Recently, while on the way home from an ultimate practice, I began to think about how our ultimate team functions. We have on-and-off success with RIT Ultimate, often contingent simply on how skilled and athletic our team is that year. In 2016, we had one of our best years ever, taking second at Sectionals, and winning our pool at regionals (bracket play was rained out). We lost a number of incredibly talented players this past year, however, and we’re unsure if that success is repeatable.

It was then that I realized our inconsistency was due to how we’re approaching the problem. We’re playing ultimate without an end goal in mind. We’re fitting players to an existing playstyle, rather than finding a playstyle to fit our players. If we want to win in 2017, we need to build an offense that fits our team’s strengths.

This is a kind of thinking I learned in FIRST- and up until this point, I had wondered why so many teams miss out on this goal-oriented decision making process.

It comes down to the fact that goal-oriented thinking is a non-obvious process.

I never noticed my ultimate team’s problem until I was mentally comparing us to the robotics teams I’ve been involved with.

Goal oriented decision making is understanding your goals, the context in which you’re trying to achieve them, and how best to approach the problem within that context.

In FIRST, this comes up often in our strategy- strategic design, picklisting, and the strategy you use to play each match all come down to your goals. It’s not about making the best possible alliance, or scoring the most points all the time, but sometimes about selecting the safest or riskiest alliance, eliminating specific threats, or achieving certain criteria.

In sports, this might come down to understanding that your team is outclassed in some ways, but outclasses others in other ways. Using your height/speed/skills to your advantage in specific matchups. It might be playing a riskier or safer playstyle because you need to take a certain level of risk to win.

And in business, this might be realizing that your company can’t compete at one end of a market, but has the resources to compete in a certain niche of the market instead.

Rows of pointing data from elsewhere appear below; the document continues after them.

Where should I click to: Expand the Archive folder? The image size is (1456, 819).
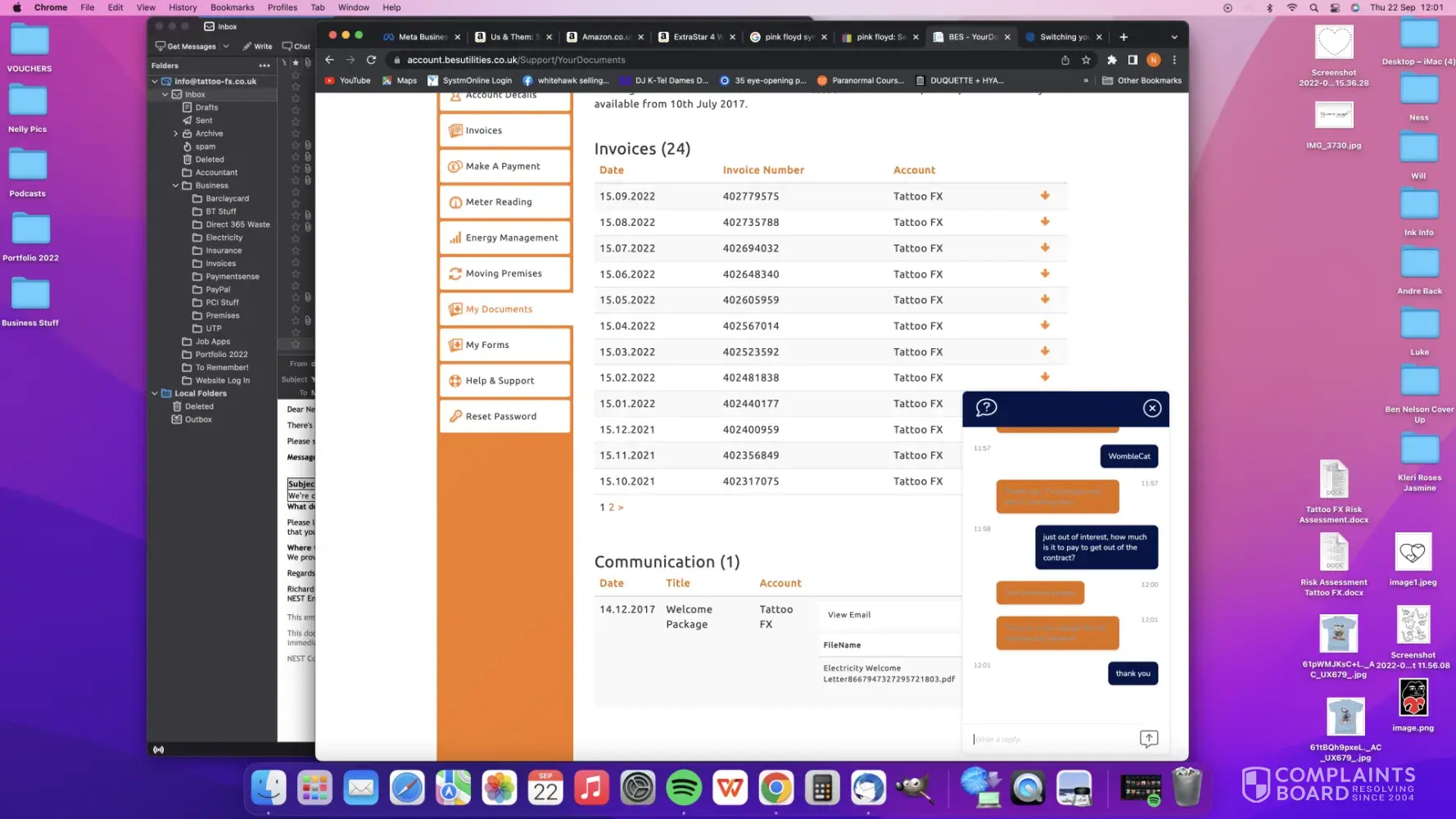click(175, 133)
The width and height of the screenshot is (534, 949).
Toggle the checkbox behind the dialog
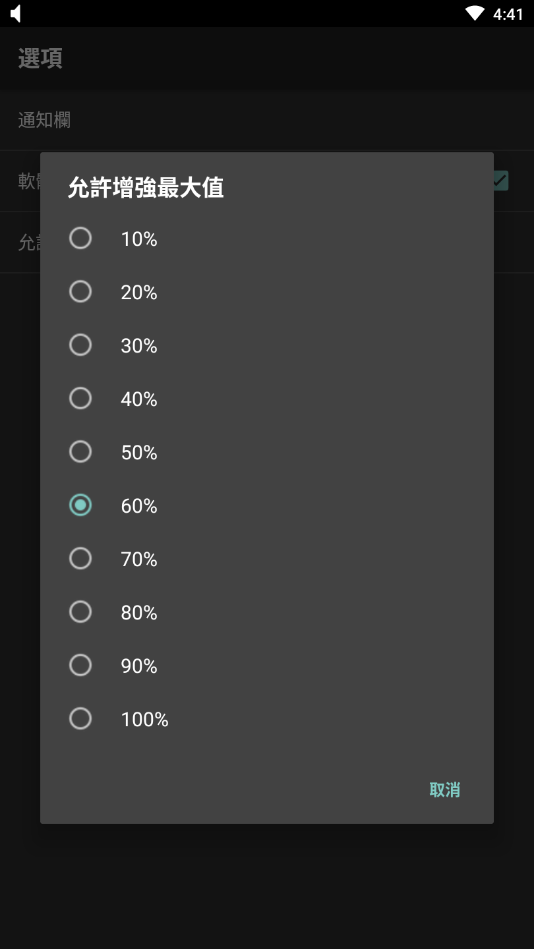pos(500,180)
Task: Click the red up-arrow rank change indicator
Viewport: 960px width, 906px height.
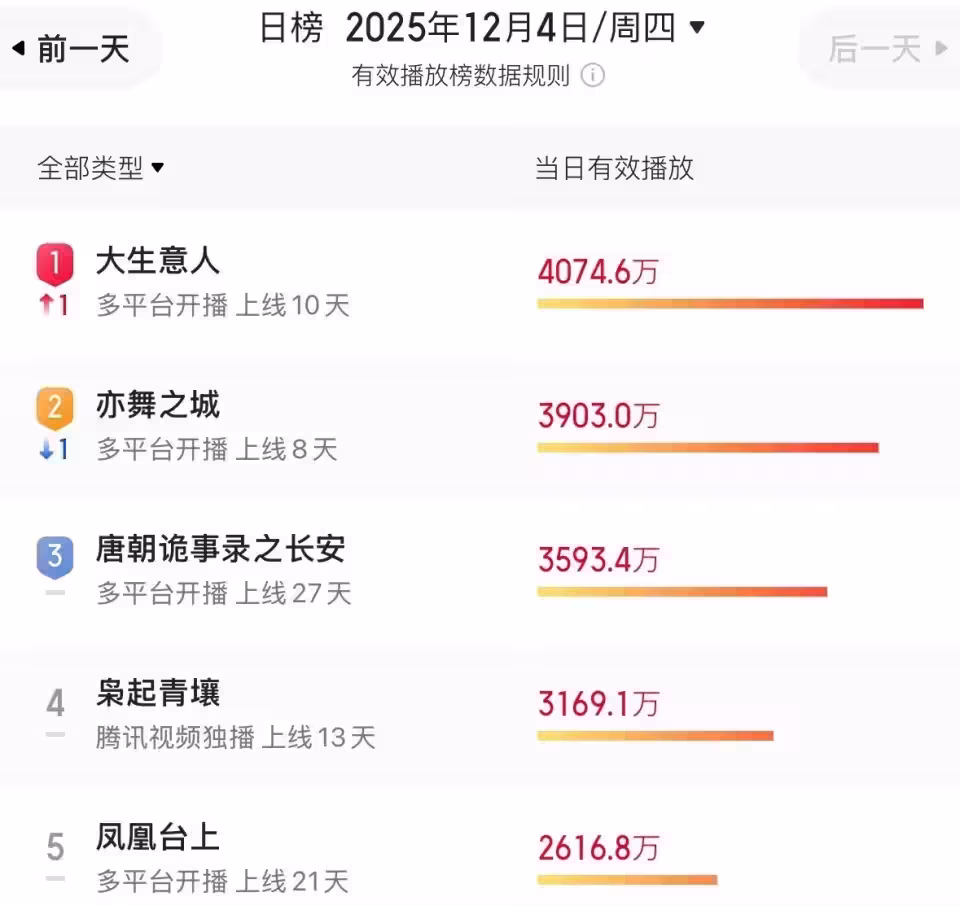Action: point(55,306)
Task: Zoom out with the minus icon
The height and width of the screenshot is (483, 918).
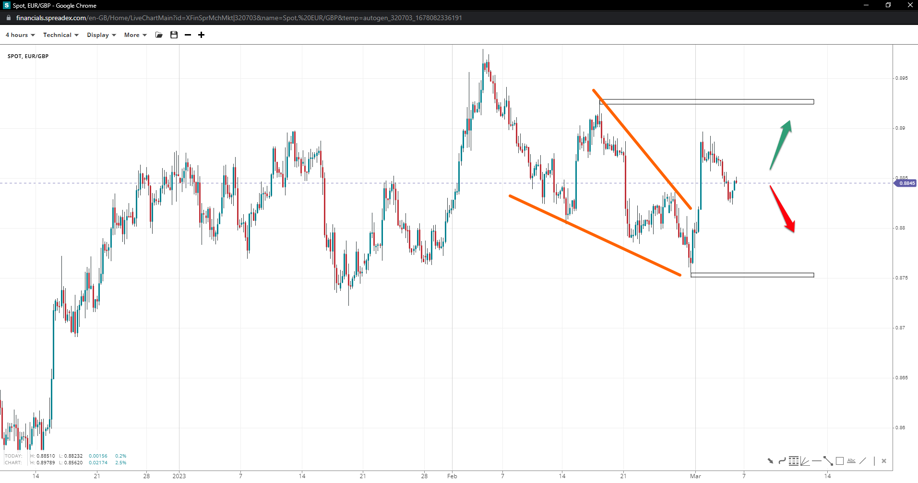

Whenever in life you or your team or your company come to a decision-making point, you need to remember your end goals and the context in which you’re making those decisions, and not get bogged down in pursuing other secondary goals.

Great sports examples:

  • Sweden’s defensive strategy to tie the U.S. in women’s Olympic soccer- extremely defensive strategy  caused a 2-2 tie and a shootout to decide who moved on.
  • The 2016 Superbowl with the Broncos focusing on their defense and their running game, because they couldn’t compete in an offensive showdown with the Panthers.
  • The Buzz Bullets are the best ultimate team in Japan. They have a major height disadvantage over their international opponents, as due to this, they run a quick, movement-centered offense that revolves around quick short passes.

Great Business example:

  • Tesla’s strategy to enter the car market at the top end and move downmarket as the infrastructure is built to support the top end: https://www.tesla.com/blog/master-plan-part-deux

Great FIRST examples:

  • 2014 Archimedes Quarterfinals-1. The #8 seed of 51-2485-1918-781 invented “death cycling”, a high risk, high reward strategy of fast, stationary cycles requiring specific robots to complete caused them to upset the favored #1 seed of 399-2056-2175-2834
  • 2013 Curie Division- The #1 seeded 1678 “scorched the earth” the prevent the formation of any alliances that blatantly outclassed them, then selected two robots to compliment them in 148 and 862 and managed to win the division.
  • Team 4334 in 2012 understood that they could be an ideal third robot on a championship alliance by being small and having a stellar intake. They then used a rookie-exclusive award to make it to the championship, and make it to Einstein as the third robot on the alliance of 1114 and 2056.